13 thoughts on “Four years

  1. Thank you for sharing this. I have been staying at home for nearly five years now, and sometimes it fills me with anguish that I made that choice. But you really reminded me of all the reasons to be grateful that I did. Even though it’s been hard as well. There really are a lot of ways to look at it.

  2. Sam: Anguish is a good word. When I read where all my former co-workers are now it fills me with anger and jealousy at times. However, I did what was right. I couldn’t have lived with myself if I’d put my career first when this child so badly needed my full attention,

  3. I’ve been a stay at home mom for two years now, and I cannot begin to imagine returning to the rat-race. Nor do I want to. It has NOT been an easy two years, but like you said, I do have a lot to be grateful for.

  4. If a fortune teller had told me even five years ago that I would be a part-time work from home, full-time mom with two little girls, and proud owner of a vegetable garden, I would have asked for my money back. Times change and life is a strange (and sometimes terrifying) but wonderful ride.

  5. Meleah: The rat race is overrated.
    Tanya: I know, right? I am the proud caretaker of a vegetable garden, too. Our gardens always suffered when no one was home to tend to them. Who knew they needed attention?
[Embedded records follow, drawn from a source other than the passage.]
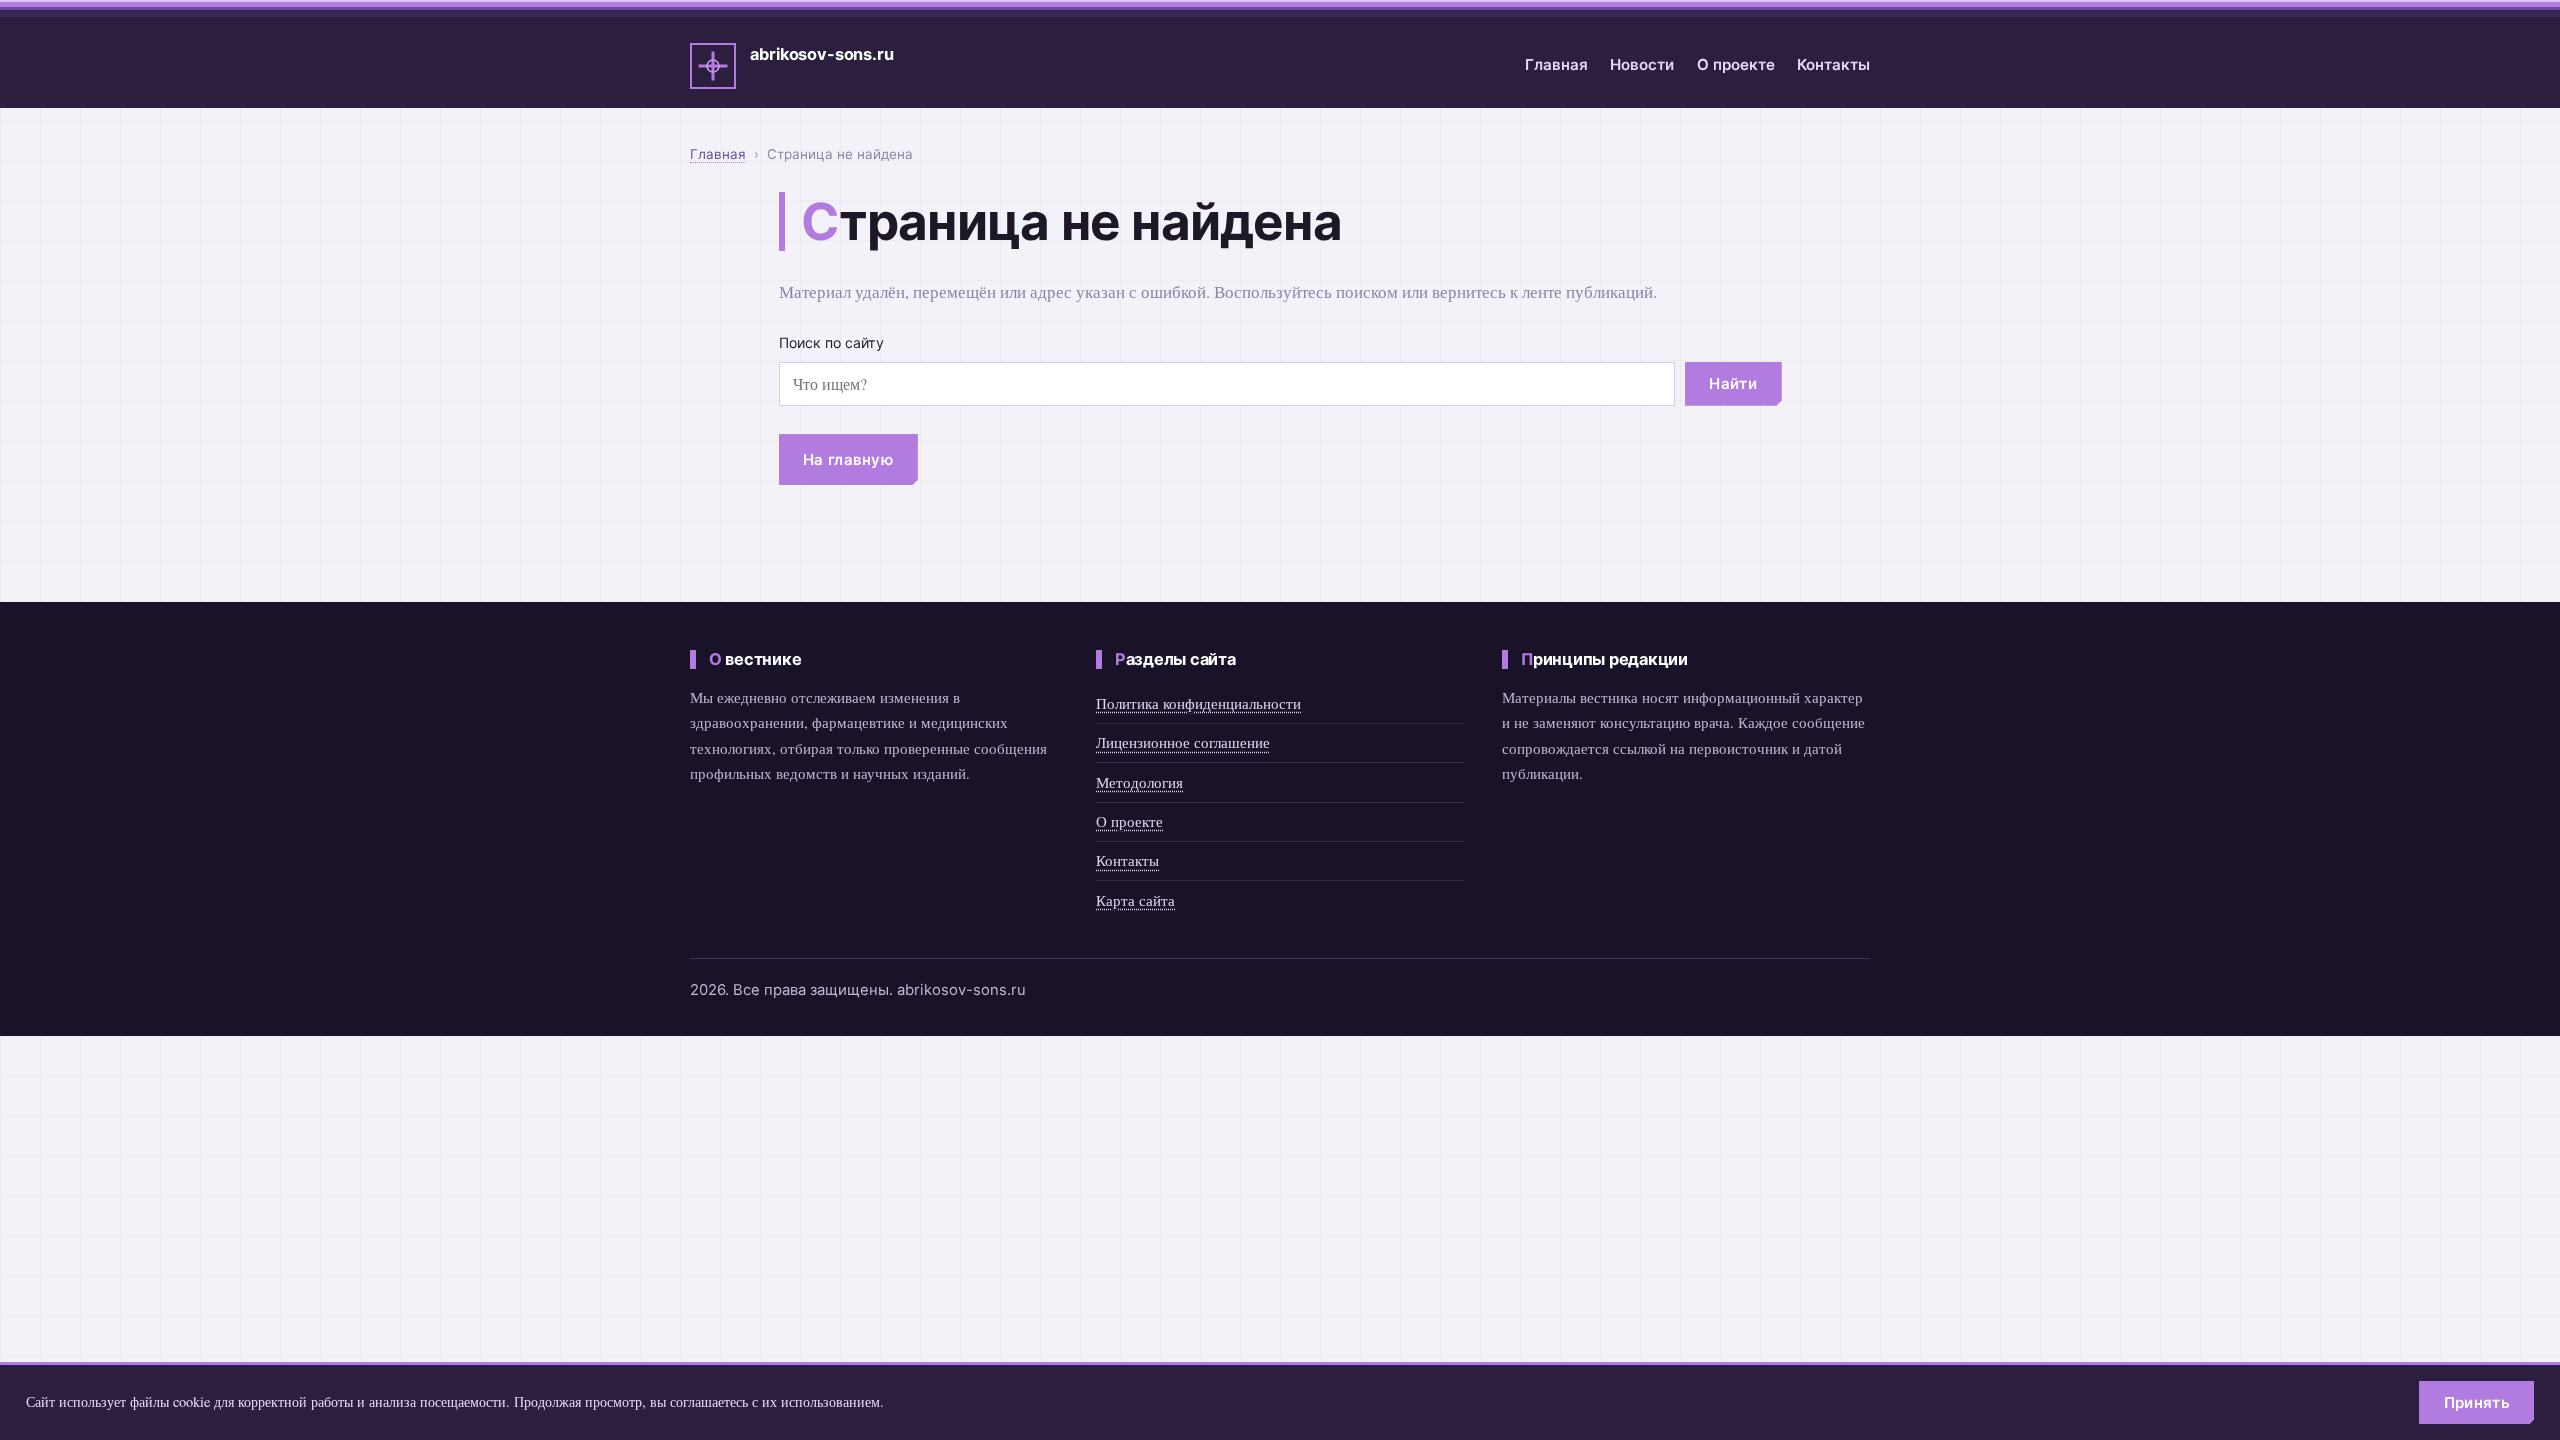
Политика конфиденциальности (1198, 703)
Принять (2477, 1402)
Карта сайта (1135, 900)
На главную (848, 459)
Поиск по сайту (831, 342)
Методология (1139, 782)
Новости (1642, 64)
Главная (1556, 64)
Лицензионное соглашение (1183, 742)
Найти (1733, 383)
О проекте (1736, 64)
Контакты (1833, 64)
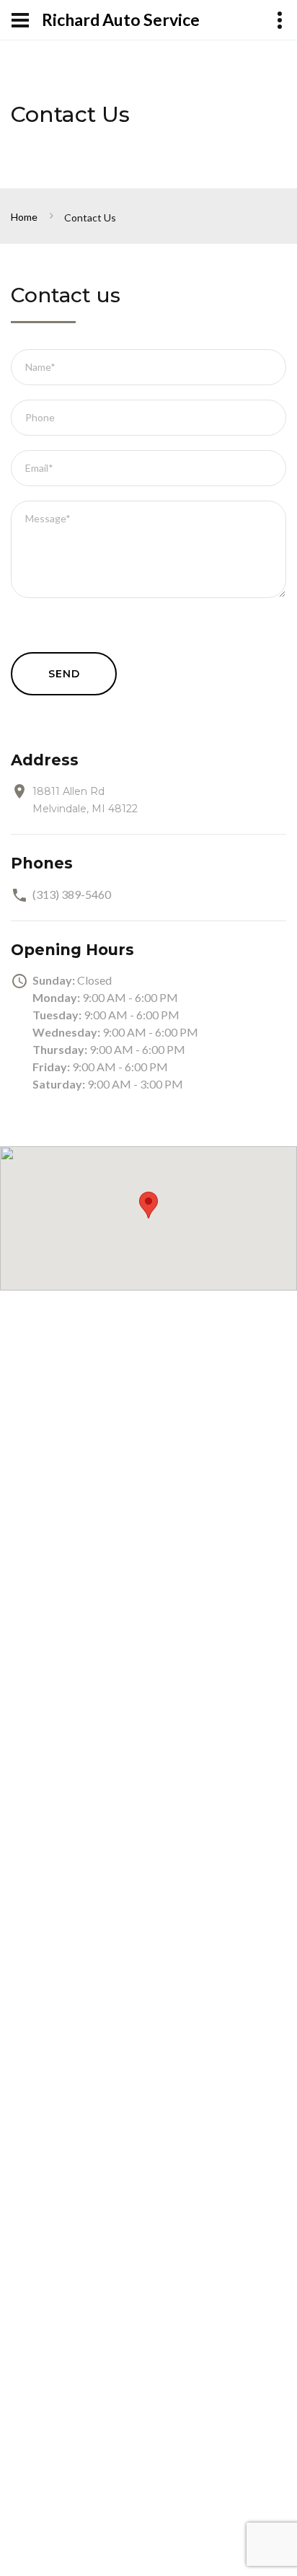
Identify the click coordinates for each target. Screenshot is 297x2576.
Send (63, 673)
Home (24, 217)
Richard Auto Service (121, 20)
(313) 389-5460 (71, 894)
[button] (148, 1205)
  6. I am very impressed with you. I couldn’t handle the stay at home mom thing and the sacrifices that I made to my career were part of the stress that ended my marriage. Good news is that I have perspective now. It’s great when we can realize that difficult times can be our biggest triumphs.

  7. Molly: I’m convinced that I’m better off focusing on one thing. I tried the full-time working mom thing and I was torn all the time. If I put my career first, which I did on more than one occasion, my daughter suffered. If I put her first, I had hell to pay at the office. It was no-win.

  8. I can totally relate to that feeling of never wanting to go back to the rat race of full-time work. I absolutely love being with my kids full-time, though money is definitely tight. Would not change it for the world. Love this post.

  9. MamaMary: Just yesterday as I was shopping for my almost 5-year-old I realized with a lump in my throat that this is it, the last go-round with a preschooler and all the early childhood stuff. I really need to just embrace it all, good and bad.

  10. you rock, momZ. i, too, have been home for 4 years ever since i became ill. i never envisioned my life as a stay-at-home-mom, but now that i am one, i cannot imagine punching a clock anymore.

  11. Sher: Life has a way of dishing out what we need. Well, minus the illness part. Just love your pet-peeve theme. I so want to steal it.